Some would argue that this is simply not true, that things have changed. Yes, the infrastructure and execution layers have changed. The rules remain unchanged though. We still have the media plan with multi line items.

So, before you get swept along by the euphoria of the mainstream media, it's good to question whether programmatic is as programmatic as you think.

RMX's existence might have been short lived, but the ad network lives on and its new incarnation is stronger than ever.

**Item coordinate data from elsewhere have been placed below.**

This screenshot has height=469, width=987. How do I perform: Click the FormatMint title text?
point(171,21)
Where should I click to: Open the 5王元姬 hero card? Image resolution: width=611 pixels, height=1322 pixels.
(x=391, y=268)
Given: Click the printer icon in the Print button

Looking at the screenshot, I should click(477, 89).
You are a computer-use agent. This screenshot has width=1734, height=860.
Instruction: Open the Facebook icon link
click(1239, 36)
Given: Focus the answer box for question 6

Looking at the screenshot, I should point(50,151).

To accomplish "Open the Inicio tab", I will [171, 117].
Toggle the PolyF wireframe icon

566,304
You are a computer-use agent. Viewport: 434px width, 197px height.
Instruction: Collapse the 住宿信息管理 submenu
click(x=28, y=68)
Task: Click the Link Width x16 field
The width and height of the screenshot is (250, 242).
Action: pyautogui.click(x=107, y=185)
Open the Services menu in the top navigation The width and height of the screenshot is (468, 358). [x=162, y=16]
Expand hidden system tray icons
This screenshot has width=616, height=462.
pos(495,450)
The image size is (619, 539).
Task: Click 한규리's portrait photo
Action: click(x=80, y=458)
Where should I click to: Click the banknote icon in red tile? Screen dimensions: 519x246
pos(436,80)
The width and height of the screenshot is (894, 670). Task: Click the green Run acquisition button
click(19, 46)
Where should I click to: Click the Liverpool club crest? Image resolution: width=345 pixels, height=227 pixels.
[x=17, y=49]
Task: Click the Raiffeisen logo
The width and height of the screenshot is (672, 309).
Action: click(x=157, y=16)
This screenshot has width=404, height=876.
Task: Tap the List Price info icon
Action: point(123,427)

My quick list of predictions for 2015 (is it too late already?):

  1. The death of agency trading desks (yes, Ad Contrarian, I am using 'death of'); Agencies take control of programmatic within the holding groups; ATD's become more consultative and baked into the execution of buys resulting in de-centralisation of the process
  2. Facebook launches DSP in the first quarter of 2015.
  3. Facebook buys more ad tech as it looks to build a similar ecosystem to Google. Needs proper exchange and publisher-side tech. All bets are off on AppNexus acquisition close to proposed IPO. I would also throw OpenX into the mix too - as it already has a well-established publisher ad stack in operation.
  4. Apple starts buying advertising technology. This current iAd programmatic experiment with MediaMath and Rubicon is a mere testing of the waters. Apple wants to leverage its own first-party data and its own ecosystem. In its firing line potentially, Millennial Media. More likely it might buy a cross-device DSP/bidder. Apple's potential response to indignant privacy activists on new strategy, "...of course you can trust a megalomaniacal corporation with annual revenues of $182 billion".
  5. Google becomes more aggressive in getting the ecosystem to use its closed stack (Europe will be watching closely though, as will the industry).
  6. Google gets proper competition at the publisher ad server level with AppNexus and others looking to entice publishers away from the most conflicted company in the history of digital advertising.
  7. Enterprise player buys Sizmek. At less than $200m market cap, the last proper independent global ad server is a steal.
  8. Enterprise players buy more ad tech. For Oracle, Adobe, Salesforce to really own the dashboard of marketers and agencies they are going to have to start buying more core ad technology, DSPs, Ad Severs, DMPs.
  9. 'Ad network' no longer becomes a dirty term, as the industry realises that SaaS models are impossible to make money off of.
  10. Everyone in ad tech will soon become a martech vendor. Smart and agile players will make the progression easily.
  11. Death of TLAs like DSP and SSP.
  12. With the emergence of insane number of closed eco-systems new independent layer of tech appears to stitch disparate buying points together. Will probably emerge from martech space.